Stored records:

Segment Open

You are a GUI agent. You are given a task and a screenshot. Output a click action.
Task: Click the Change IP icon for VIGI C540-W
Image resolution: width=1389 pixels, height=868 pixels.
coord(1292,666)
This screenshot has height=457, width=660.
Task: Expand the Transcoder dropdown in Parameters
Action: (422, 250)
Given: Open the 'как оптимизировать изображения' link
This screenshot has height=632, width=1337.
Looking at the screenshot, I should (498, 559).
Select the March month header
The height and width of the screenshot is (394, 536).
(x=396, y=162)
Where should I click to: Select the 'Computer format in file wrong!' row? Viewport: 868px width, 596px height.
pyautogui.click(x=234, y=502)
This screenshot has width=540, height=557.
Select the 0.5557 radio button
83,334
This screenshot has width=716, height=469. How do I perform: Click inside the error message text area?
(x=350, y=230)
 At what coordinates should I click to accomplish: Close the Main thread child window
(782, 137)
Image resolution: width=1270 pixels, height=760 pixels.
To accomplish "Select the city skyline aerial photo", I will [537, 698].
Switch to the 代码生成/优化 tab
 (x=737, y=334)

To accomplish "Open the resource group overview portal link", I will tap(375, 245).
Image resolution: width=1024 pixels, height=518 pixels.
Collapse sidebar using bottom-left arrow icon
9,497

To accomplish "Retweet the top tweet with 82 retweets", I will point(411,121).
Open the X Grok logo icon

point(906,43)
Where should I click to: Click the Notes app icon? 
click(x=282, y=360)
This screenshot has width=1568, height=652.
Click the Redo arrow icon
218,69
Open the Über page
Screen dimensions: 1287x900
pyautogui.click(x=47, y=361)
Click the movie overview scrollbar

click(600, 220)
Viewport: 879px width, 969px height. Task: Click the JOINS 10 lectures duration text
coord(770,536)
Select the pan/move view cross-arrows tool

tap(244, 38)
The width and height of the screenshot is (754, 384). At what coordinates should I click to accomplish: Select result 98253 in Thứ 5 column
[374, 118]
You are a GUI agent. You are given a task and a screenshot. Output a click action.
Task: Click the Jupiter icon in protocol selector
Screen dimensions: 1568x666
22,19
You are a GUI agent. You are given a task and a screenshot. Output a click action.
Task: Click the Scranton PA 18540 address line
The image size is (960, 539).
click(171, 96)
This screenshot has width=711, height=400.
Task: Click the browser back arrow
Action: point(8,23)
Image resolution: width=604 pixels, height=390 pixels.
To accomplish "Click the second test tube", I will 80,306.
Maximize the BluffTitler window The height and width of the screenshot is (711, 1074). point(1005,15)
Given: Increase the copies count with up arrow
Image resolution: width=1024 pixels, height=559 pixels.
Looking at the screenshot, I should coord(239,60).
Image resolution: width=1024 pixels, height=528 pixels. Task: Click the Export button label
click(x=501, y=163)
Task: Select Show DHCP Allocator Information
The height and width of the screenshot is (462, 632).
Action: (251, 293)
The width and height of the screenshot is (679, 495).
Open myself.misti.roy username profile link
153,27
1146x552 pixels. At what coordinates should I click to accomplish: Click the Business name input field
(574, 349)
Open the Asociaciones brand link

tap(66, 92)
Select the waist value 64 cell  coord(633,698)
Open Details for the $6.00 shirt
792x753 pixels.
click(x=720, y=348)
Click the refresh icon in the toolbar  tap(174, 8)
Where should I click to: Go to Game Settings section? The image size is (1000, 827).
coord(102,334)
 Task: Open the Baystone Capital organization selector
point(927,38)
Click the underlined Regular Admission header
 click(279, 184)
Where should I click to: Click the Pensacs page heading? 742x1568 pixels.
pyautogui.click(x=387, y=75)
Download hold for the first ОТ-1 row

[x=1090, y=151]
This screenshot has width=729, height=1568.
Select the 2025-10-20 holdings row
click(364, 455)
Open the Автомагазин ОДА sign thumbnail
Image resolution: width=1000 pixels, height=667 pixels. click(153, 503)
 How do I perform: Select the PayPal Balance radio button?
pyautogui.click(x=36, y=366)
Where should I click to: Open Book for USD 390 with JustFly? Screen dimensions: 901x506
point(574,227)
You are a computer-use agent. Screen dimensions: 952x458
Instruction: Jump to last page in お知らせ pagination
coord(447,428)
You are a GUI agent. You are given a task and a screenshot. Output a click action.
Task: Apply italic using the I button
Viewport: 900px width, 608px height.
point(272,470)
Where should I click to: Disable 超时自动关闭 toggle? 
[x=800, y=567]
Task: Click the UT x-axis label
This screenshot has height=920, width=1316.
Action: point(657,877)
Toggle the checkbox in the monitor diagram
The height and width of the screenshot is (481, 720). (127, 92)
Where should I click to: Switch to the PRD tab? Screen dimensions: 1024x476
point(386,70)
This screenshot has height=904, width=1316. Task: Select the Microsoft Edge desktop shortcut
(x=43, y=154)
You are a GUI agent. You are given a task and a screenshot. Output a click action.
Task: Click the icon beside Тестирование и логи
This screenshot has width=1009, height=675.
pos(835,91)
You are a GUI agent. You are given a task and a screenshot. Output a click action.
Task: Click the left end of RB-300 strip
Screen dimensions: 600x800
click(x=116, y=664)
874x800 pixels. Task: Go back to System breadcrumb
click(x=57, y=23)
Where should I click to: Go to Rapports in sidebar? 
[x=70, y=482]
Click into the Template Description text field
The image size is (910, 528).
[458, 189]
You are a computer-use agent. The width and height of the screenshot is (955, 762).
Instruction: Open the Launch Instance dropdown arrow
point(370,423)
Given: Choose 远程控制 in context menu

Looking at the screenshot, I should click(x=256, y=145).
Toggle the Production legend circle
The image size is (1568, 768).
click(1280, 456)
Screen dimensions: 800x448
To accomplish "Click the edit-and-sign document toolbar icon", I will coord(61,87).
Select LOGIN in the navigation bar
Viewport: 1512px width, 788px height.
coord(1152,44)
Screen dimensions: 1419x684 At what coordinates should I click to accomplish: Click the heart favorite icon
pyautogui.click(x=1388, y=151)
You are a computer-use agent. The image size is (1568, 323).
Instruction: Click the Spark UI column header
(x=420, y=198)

Segment Closed

## What this task involves
All of the data above should be output exactly.

## Result
You are a GUI agent. You are given a task and a screenshot. Output a click action.
Task: Click the Change IP icon for VIGI C540-W
Image resolution: width=1389 pixels, height=868 pixels.
coord(1292,666)
This screenshot has height=457, width=660.
Task: Expand the Transcoder dropdown in Parameters
Action: (422, 250)
Given: Open the 'как оптимизировать изображения' link
This screenshot has height=632, width=1337.
Looking at the screenshot, I should (498, 559).
Select the March month header
The height and width of the screenshot is (394, 536).
(x=396, y=162)
Where should I click to: Select the 'Computer format in file wrong!' row? Viewport: 868px width, 596px height.
pyautogui.click(x=234, y=502)
This screenshot has width=540, height=557.
Select the 0.5557 radio button
83,334
This screenshot has width=716, height=469. How do I perform: Click inside the error message text area?
(x=350, y=230)
 At what coordinates should I click to accomplish: Close the Main thread child window
(782, 137)
Image resolution: width=1270 pixels, height=760 pixels.
To accomplish "Select the city skyline aerial photo", I will [537, 698].
Switch to the 代码生成/优化 tab
 (x=737, y=334)

To accomplish "Open the resource group overview portal link", I will tap(375, 245).
Image resolution: width=1024 pixels, height=518 pixels.
Collapse sidebar using bottom-left arrow icon
9,497

To accomplish "Retweet the top tweet with 82 retweets", I will point(411,121).
Open the X Grok logo icon

point(906,43)
Where should I click to: Click the Notes app icon? 
click(x=282, y=360)
This screenshot has width=1568, height=652.
Click the Redo arrow icon
218,69
Open the Über page
Screen dimensions: 1287x900
pyautogui.click(x=47, y=361)
Click the movie overview scrollbar

click(600, 220)
Viewport: 879px width, 969px height. Task: Click the JOINS 10 lectures duration text
coord(770,536)
Select the pan/move view cross-arrows tool

tap(244, 38)
The width and height of the screenshot is (754, 384). At what coordinates should I click to accomplish: Select result 98253 in Thứ 5 column
[374, 118]
You are a GUI agent. You are given a task and a screenshot. Output a click action.
Task: Click the Jupiter icon in protocol selector
Screen dimensions: 1568x666
22,19
You are a GUI agent. You are given a task and a screenshot. Output a click action.
Task: Click the Scranton PA 18540 address line
The image size is (960, 539).
click(171, 96)
This screenshot has width=711, height=400.
Task: Click the browser back arrow
Action: point(8,23)
Image resolution: width=604 pixels, height=390 pixels.
To accomplish "Click the second test tube", I will 80,306.
Maximize the BluffTitler window The height and width of the screenshot is (711, 1074). point(1005,15)
Given: Increase the copies count with up arrow
Image resolution: width=1024 pixels, height=559 pixels.
Looking at the screenshot, I should coord(239,60).
Image resolution: width=1024 pixels, height=528 pixels. Task: Click the Export button label
click(x=501, y=163)
Task: Select Show DHCP Allocator Information
The height and width of the screenshot is (462, 632).
Action: (251, 293)
The width and height of the screenshot is (679, 495).
Open myself.misti.roy username profile link
153,27
1146x552 pixels. At what coordinates should I click to accomplish: Click the Business name input field
(574, 349)
Open the Asociaciones brand link

tap(66, 92)
Select the waist value 64 cell  coord(633,698)
Open Details for the $6.00 shirt
792x753 pixels.
click(x=720, y=348)
Click the refresh icon in the toolbar  tap(174, 8)
Where should I click to: Go to Game Settings section? The image size is (1000, 827).
coord(102,334)
 Task: Open the Baystone Capital organization selector
point(927,38)
Click the underlined Regular Admission header
 click(279, 184)
Where should I click to: Click the Pensacs page heading? 742x1568 pixels.
pyautogui.click(x=387, y=75)
Download hold for the first ОТ-1 row

[x=1090, y=151]
This screenshot has width=729, height=1568.
Select the 2025-10-20 holdings row
click(364, 455)
Open the Автомагазин ОДА sign thumbnail
Image resolution: width=1000 pixels, height=667 pixels. click(153, 503)
 How do I perform: Select the PayPal Balance radio button?
pyautogui.click(x=36, y=366)
Where should I click to: Open Book for USD 390 with JustFly? Screen dimensions: 901x506
point(574,227)
You are a computer-use agent. Screen dimensions: 952x458
Instruction: Jump to last page in お知らせ pagination
coord(447,428)
You are a GUI agent. You are given a task and a screenshot. Output a click action.
Task: Apply italic using the I button
Viewport: 900px width, 608px height.
point(272,470)
Where should I click to: Disable 超时自动关闭 toggle? 
[x=800, y=567]
Task: Click the UT x-axis label
This screenshot has height=920, width=1316.
Action: point(657,877)
Toggle the checkbox in the monitor diagram
The height and width of the screenshot is (481, 720). (127, 92)
Where should I click to: Switch to the PRD tab? Screen dimensions: 1024x476
point(386,70)
This screenshot has height=904, width=1316. Task: Select the Microsoft Edge desktop shortcut
(x=43, y=154)
You are a GUI agent. You are given a task and a screenshot. Output a click action.
Task: Click the icon beside Тестирование и логи
This screenshot has width=1009, height=675.
pos(835,91)
You are a GUI agent. You are given a task and a screenshot. Output a click action.
Task: Click the left end of RB-300 strip
Screen dimensions: 600x800
click(x=116, y=664)
874x800 pixels. Task: Go back to System breadcrumb
click(x=57, y=23)
Where should I click to: Go to Rapports in sidebar? 
[x=70, y=482]
Click into the Template Description text field
The image size is (910, 528).
[458, 189]
You are a computer-use agent. The width and height of the screenshot is (955, 762).
Instruction: Open the Launch Instance dropdown arrow
point(370,423)
Given: Choose 远程控制 in context menu

Looking at the screenshot, I should click(x=256, y=145).
Toggle the Production legend circle
The image size is (1568, 768).
click(1280, 456)
Screen dimensions: 800x448
To accomplish "Click the edit-and-sign document toolbar icon", I will coord(61,87).
Select LOGIN in the navigation bar
Viewport: 1512px width, 788px height.
coord(1152,44)
Screen dimensions: 1419x684 At what coordinates should I click to accomplish: Click the heart favorite icon
pyautogui.click(x=1388, y=151)
You are a computer-use agent. The image size is (1568, 323).
Instruction: Click the Spark UI column header
(x=420, y=198)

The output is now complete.